Start of EXERCISE DATA

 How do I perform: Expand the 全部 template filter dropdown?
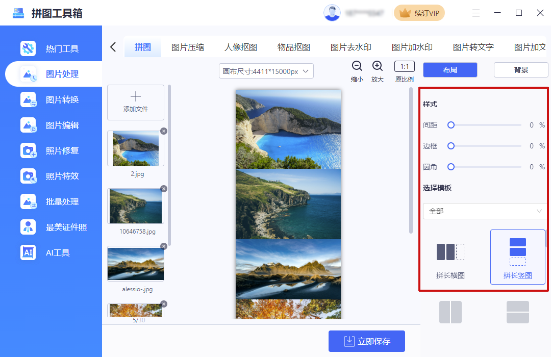(x=484, y=211)
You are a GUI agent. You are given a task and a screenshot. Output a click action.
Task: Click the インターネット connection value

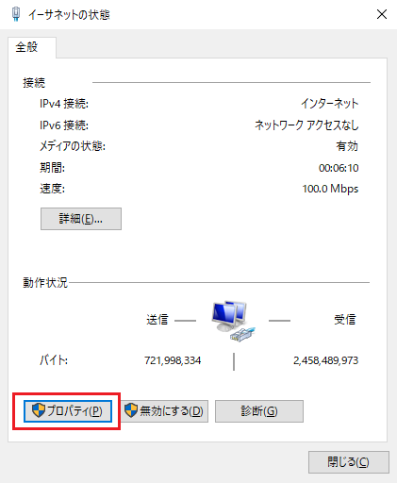pyautogui.click(x=329, y=103)
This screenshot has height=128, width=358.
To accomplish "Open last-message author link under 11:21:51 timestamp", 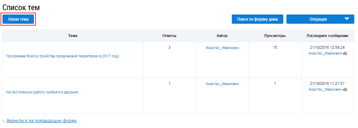I will (x=325, y=89).
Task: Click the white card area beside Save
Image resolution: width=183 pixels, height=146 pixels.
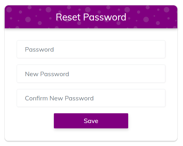Action: (x=152, y=121)
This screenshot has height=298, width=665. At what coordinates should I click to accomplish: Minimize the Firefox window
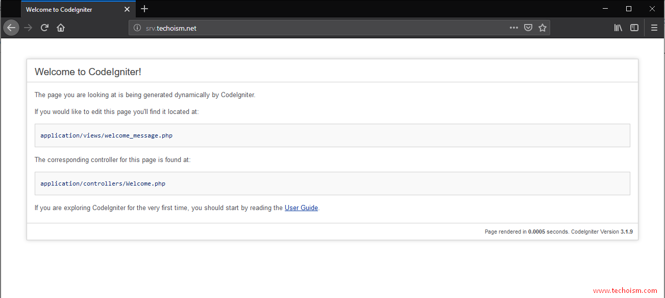[x=605, y=9]
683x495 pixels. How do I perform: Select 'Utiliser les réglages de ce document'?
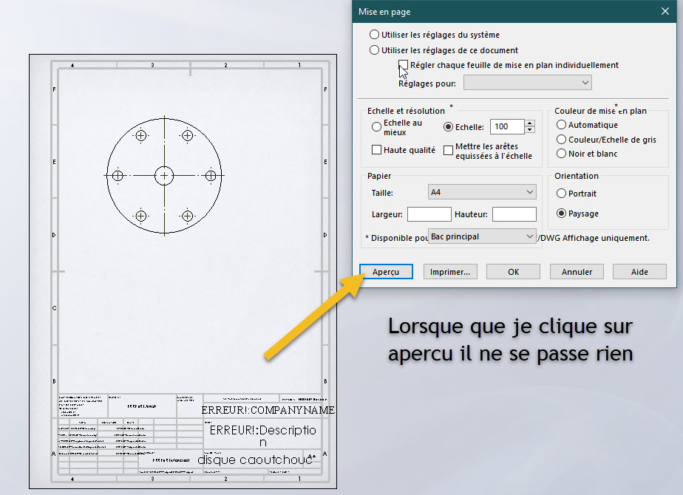(375, 50)
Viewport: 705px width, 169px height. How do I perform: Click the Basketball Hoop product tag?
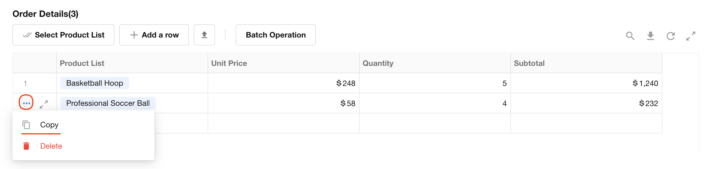[95, 83]
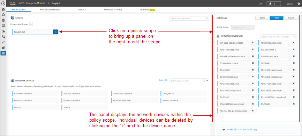302x136 pixels.
Task: Click the Search by Device Name field
Action: point(187,81)
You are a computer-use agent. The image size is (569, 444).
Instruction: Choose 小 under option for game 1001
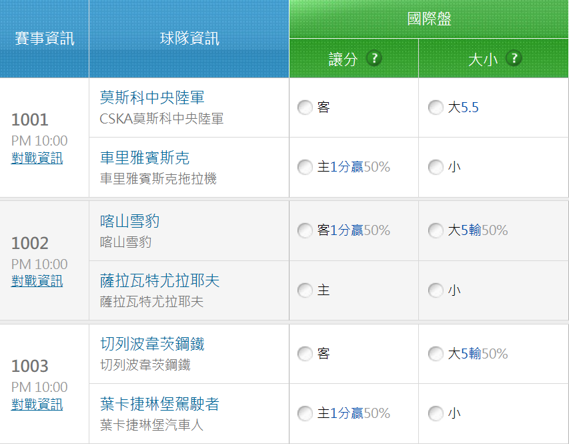point(436,167)
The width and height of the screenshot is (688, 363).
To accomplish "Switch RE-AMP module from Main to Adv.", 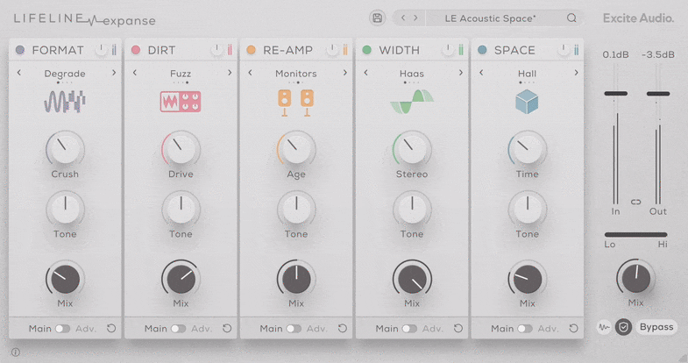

End of EXERCISE DATA

— ACTIVITY —
What is needed is a verbatim copy of the lines running from the one with "This screenshot has height=298, width=665." through the last line of the listing above, excluding any pictures.

— WRITTEN ANSWER —
This screenshot has height=298, width=665. At what coordinates should I click to accomplish: Minimize the Firefox window
[x=605, y=9]
683x495 pixels. How do I perform: Select 'Utiliser les réglages de ce document'?
(375, 50)
Viewport: 705px width, 169px height. How do I perform: Click the Basketball Hoop product tag?
[95, 83]
302x136 pixels.
Task: Click the Search by Device Name field
Action: point(187,81)
You are a computer-use agent. The image size is (569, 444).
Instruction: Choose 小 under option for game 1001
point(436,167)
The width and height of the screenshot is (688, 363).
To accomplish "Switch RE-AMP module from Main to Adv.", 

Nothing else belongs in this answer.